Attenzione, invece, al Papaver somniferum, conosciuto anche come papavero da oppio: coltivarlo in Italia è proibito, la pianta infatti, originaria dell’Asia, dove cresce spontanea con i suoi bellissimi fiori viola o bianchi, contiene un “latte” da cui si estraggono gli alcaloidi che si ritrovano nell’oppio e nella morfina.

Già noto nell’antichità proprio per le sue proprietà sedative, nel mondo greco il papavero era associato alla storia di Demetra, dea dei raccolti, la quale non solo preparava infusi di Papaver somniferum per consolarsi della perdita della figlia Proserpina, ma trasformò Mecone, di cui era innamorata, in un papavero, evitandogli la morte umana.

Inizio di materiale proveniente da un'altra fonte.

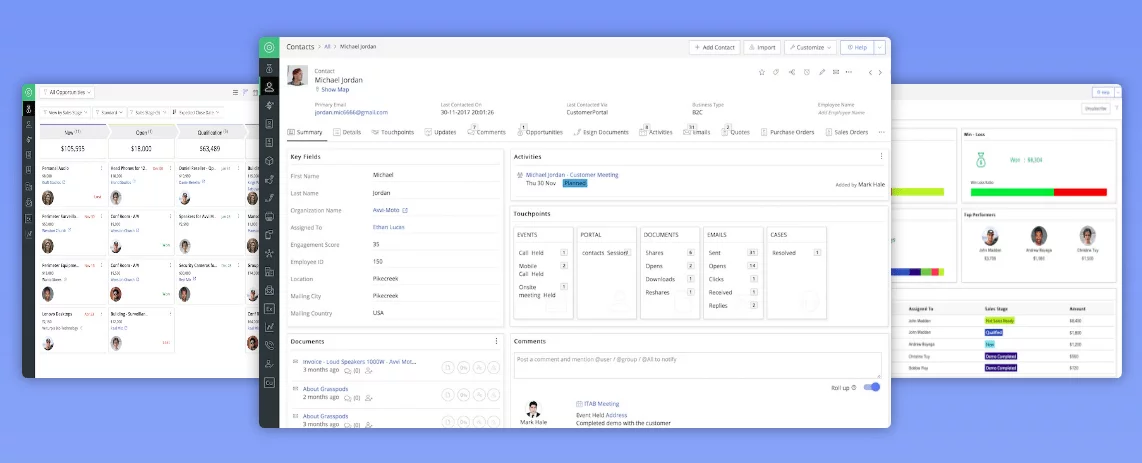Click into the post a comment field
The height and width of the screenshot is (463, 1142).
[x=697, y=363]
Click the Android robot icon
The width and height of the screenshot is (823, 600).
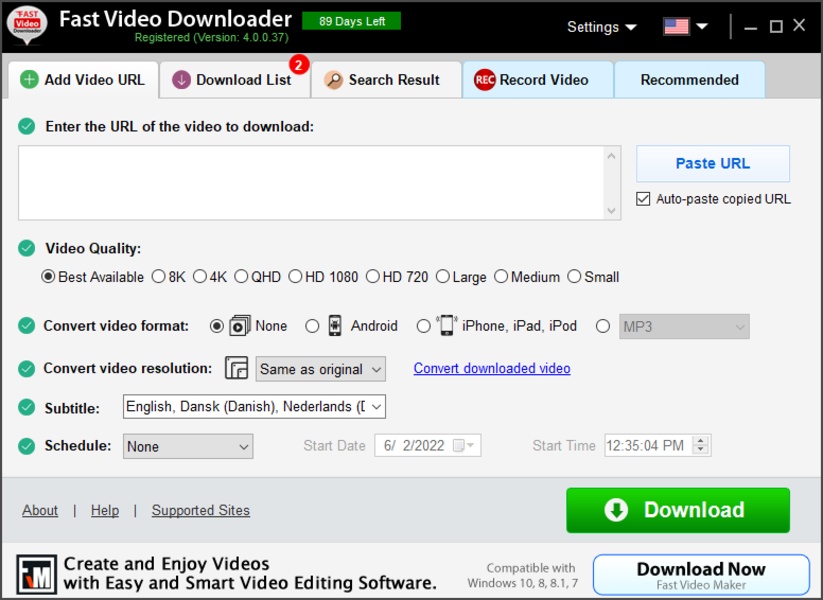click(x=334, y=325)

Sappiamo che si coltivavano papaveri già nel mondo mesopotamico, 7000 anni fa, ma anche gli antichi egizi conoscevano questa pianta: i suoi semi sono stati ritrovati tra i corredi funebri. Incerta l’etimologia: il latino papaver sembra arrivare dall’arabo papámbele o dal sanscrito papavara, col significato di “succo pernicioso”. Un’altra interpretazione si rifà al nome papa, collegandolo all’abitudine antica di mettere i semi nella pappa dei bambini per aiutarne il sonno.

Diffuso in tutto il mondo, il papavero ha richiami in tante culture. Se nell’antica Grecia era simbolo del sonno, tanto che l’iconografia di Morfeo, divinità del mondo onirico, lo vede rappresentato proprio con dei papaveri, il mondo latino, più concreto, lo associava alla dea Cerere, alter ego romano di Demetra, per la sua presenza benaugurale nei campi di grano. Deriverebbe dall’età latina anche la metafora con cui si associano gli “alti papaveri” alle persone di potere. L’ultimo re di Roma, Tarquinio il Superbo, utilizzò infatti i fiori per suggerire al figlio Sesto Tarquinio come assoggettare definitivamente la città di Gabi: spezzò i papaveri più alti davanti a sé, e il figlio provvide a uccidere gli alti funzionari della città, piegandola.

“Keshi” significa fiori di papavero in Giappone, un paese dove il fiore compare nelle stampe dei kimono tradizionali per simboleggiare amore e passione. Diverso il significato in Cina, dove il papavero indica successo, lusso, bellezza. Per la cultura buddista è invece un simbolo di fede e devozione: un fiore fragile, ma che al contempo ricorda la capacità di non cedere alle tentazioni. Dall’oriente arriva anche la storia secondo cui Gengis Khān soleva spargere semi di papavero sui campi di battaglia per omaggiare i caduti.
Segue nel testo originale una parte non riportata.